Task list –
1 > List every date given in the email thread on TLS terminology, each with the time that accompanies it.
2 > Carry on the email thread about TLS terminology from its last sentence.

Text shown –
##############################

On 09/07/17 15:28, Alex Rousskov wrote:
On 06/10/2017 06:27 AM, Amos Jeffries wrote:

Yes this is far from complete, and intentionally much smaller that
the previous patch.

I believe this patch is a huge step in the right direction. It has one
serious flaw (namespace misuse), but I hope that can be addressed
without too much controversy. The details are further below.


On 27/04/17 05:24, Alex Rousskov wrote:
Needless to say, I would be happy if we can come up with better
definitions or even better concepts. The above is a starting point.

I do not think it is up to us to define these things. So I have taken a
much longer reading of all the RFCs since SSLv3.0 through to current
TLS/1.3 and isolated what are the authoritative definitions AFAICT.

For the record, I am happy to adopt any "authoritative" definitions that
suite Squid specifics well, but, IMO, it is up to _us_ to decide
suitability and, if necessary, to define and/or clarify things within
Squid context. Quoting RFCs is often useful, but it is not a panacea for
any problem, including the terminology problem.

##############################

[Stored dataset items]
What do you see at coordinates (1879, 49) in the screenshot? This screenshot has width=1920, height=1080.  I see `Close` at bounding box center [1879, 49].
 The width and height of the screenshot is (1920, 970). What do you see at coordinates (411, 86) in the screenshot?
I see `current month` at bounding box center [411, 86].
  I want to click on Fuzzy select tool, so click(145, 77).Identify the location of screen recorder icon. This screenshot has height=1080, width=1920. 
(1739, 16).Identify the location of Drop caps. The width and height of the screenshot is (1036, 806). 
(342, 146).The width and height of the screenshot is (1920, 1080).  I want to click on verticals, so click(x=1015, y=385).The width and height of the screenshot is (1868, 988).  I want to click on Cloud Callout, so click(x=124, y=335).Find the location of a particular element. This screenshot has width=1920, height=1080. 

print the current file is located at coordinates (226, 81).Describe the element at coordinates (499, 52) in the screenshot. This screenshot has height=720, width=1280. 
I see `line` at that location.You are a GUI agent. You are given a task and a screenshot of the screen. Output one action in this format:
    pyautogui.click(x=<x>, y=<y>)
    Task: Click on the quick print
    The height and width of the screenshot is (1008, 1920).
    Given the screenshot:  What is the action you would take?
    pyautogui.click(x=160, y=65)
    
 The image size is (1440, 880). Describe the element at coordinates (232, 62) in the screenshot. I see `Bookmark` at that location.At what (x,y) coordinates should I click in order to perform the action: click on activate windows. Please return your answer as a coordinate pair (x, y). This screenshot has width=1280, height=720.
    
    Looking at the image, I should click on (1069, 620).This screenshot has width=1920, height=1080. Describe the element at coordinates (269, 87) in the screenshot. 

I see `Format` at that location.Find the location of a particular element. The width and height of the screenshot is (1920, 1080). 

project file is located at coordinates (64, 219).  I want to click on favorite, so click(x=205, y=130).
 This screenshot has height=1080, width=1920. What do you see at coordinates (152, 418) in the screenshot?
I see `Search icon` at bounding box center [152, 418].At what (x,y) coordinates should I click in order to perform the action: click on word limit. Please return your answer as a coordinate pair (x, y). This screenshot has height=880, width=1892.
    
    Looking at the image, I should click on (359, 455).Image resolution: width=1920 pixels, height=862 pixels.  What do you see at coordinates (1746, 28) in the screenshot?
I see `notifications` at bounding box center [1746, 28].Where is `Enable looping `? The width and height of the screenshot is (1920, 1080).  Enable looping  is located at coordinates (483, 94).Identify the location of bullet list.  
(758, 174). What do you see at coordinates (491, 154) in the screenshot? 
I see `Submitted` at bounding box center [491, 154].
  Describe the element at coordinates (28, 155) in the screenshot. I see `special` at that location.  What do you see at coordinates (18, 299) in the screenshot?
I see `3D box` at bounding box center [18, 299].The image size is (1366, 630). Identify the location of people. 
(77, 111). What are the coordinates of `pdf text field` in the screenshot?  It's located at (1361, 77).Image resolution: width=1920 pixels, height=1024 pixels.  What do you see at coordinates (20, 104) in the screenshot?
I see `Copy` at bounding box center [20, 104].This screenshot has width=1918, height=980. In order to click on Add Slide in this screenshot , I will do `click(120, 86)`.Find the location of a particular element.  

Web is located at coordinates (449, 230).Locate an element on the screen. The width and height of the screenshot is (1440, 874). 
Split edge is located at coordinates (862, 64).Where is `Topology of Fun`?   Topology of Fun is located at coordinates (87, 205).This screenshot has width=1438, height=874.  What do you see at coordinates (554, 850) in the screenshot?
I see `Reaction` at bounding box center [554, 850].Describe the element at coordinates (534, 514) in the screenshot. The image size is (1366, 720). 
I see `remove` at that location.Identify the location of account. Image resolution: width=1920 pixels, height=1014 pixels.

##############################

Responses to the exercise –
1 >
09/07/17 15:28
06/10/2017 06:27 AM
27/04/17 05:24

2 >
For example, a TLS Connection exists, as a concept, whether any RFC
defines or not. An RFC may not need that definition, may assume that
every reader already understands that concept, or may just be sloppy. We
should reuse what we can and fill the gaps with our own definitions as
needed.


* moves the pieces that are doing what is defined as solely TLS
Connection things to security/TlsConnection.* files.

Please do not misinterpret the namespace comments below as a
disagreement with the above change. Moving TLS Connection code to
security/TlsConnection.* files is fine with me.


* adds a Security::TlsConnection::Pointer type for use by code dealing
with TLS Connection logic.

This is also great.


  - SessionPointer still exists for code performing TLS Session logic.
see PeerConnector description for the distinction.

Sure, this is fine. TLS Session is a perfectly valid concept as well.


  - I have not gone through and renamed uses of SessionPointer beyond
those directly involved with the above code shuffle.

Can you give an example or two of old uses that should be fixed? Do you
plan on doing this renaming as a part of this series of patches? It
would be nice to get rid of the inconsistencies in one sweep or, if
necessary, several close-in-time changes...


class fde "ssl" member. This is a pointer to the TLS session state for the TCP connection whose FD the fd_table entry is storing.




+namespace TlsConnection {

We should not use namespaces for what is a class. Very roughly speaking:
If you can create multiple instances of X, then X is (or can be) a
class. It is not a namespace. In this context:

* I can have five "TLS connections". A "TLS connection" is (or can be) a
class.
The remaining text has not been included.